A Valentine for Sarah Pierrepont

Believe it or not, I like some of my college textbooks enough that I dragged them all the way to Vietnam, reserving for them precious space in the four suitcases we carried with us. One of these books is an anthology of early American literature. I was flipping through it recently and happened upon a scrap of paper tucked between the pages. On the paper I had written the name of a bridal shop, a phone number, address, and appointment time. My curiosity was piqued. What was I reading nearly a decade ago on the eve of marriage? What was worth marking for posterity with a Post-It?

I glanced down the page to the section break. The essay I had marked was a tribute to a young lady written by Jonathan Edwards in 1723. It was found scratched on a blank page in a book. Apparently even the venerable Edwards got distracted from his reading once in a while. The young lady who had captured his attention was Miss Sarah Pierrepont. Five years later she became Mrs. Jonathan Edwards. This is what Edwards had to say in praise of Sarah:
...if you present all the world before her, with the richest of its treasures, she disregards it and cares not for it, and is unmindful of any pain or affliction. She has a strange sweetness in her mind, and singular purity in her affections; is most just and conscientious in all her conduct... She is of a wonderful sweetness, calmness, and universal benevolence of mind; especially after this Great God has manifested Himself to her mind. (from Sarah Pierrepont by Jonathan Edwards, Norton's Anthology of American Literature, vol. 1, page 452)
Imagine what it would feel like to know someone had written this about you--written it never to be read on a random page of a random book just because he couldn't get you off his mind. As I read it again this evening, I was struck by the absence of any reference to Sarah's appearance or education or social position. Edwards was captivated by her character. He valued what was most valuable and what would only gain worth with age and maturity.

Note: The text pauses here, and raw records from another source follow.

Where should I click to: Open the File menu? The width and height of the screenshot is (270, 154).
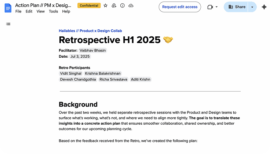pyautogui.click(x=18, y=11)

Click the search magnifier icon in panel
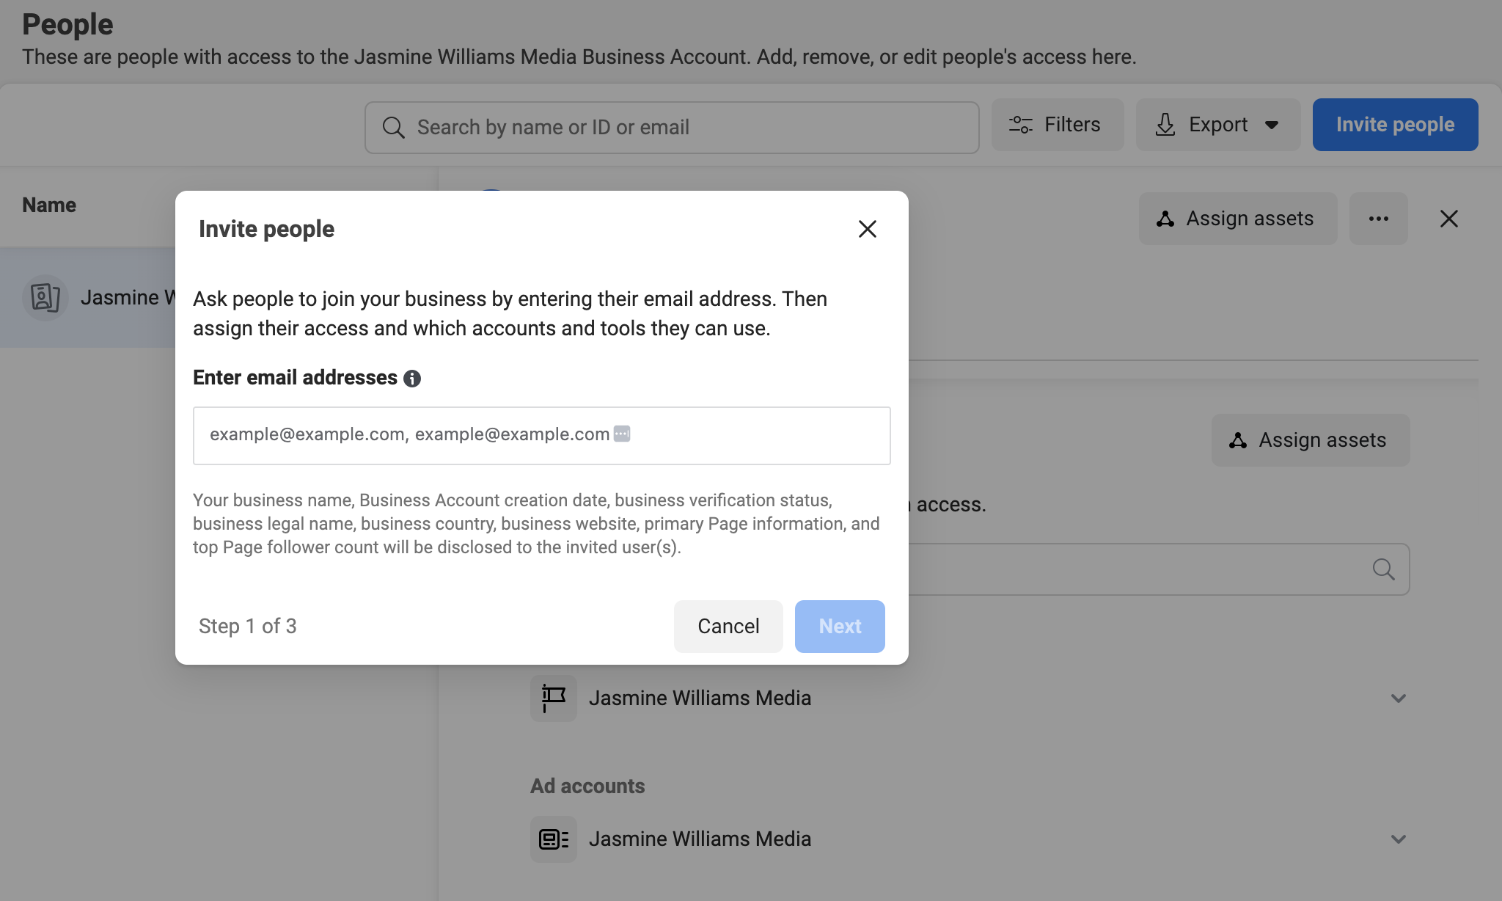[x=1384, y=569]
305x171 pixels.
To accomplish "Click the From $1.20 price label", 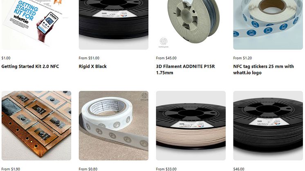I will [x=242, y=58].
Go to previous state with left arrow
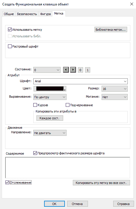The height and width of the screenshot is (209, 136). (x=66, y=70)
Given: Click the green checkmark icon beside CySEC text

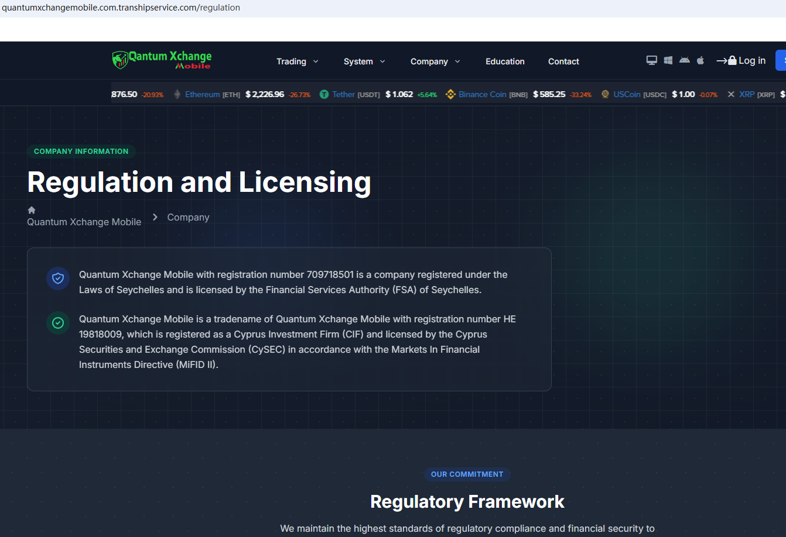Looking at the screenshot, I should 58,323.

This left me wondering... If I were to scribble a description of Daniel on a blank leaf of a book, what would I write? What endears him to me? A blog is a far cry from a hidden page in a bedside book, so I will not make any lists here. It's worth pondering, though. What do we value in our loved ones? What makes them dear to us? Do we treasure the things that are truly of great worth? It's a question worth asking.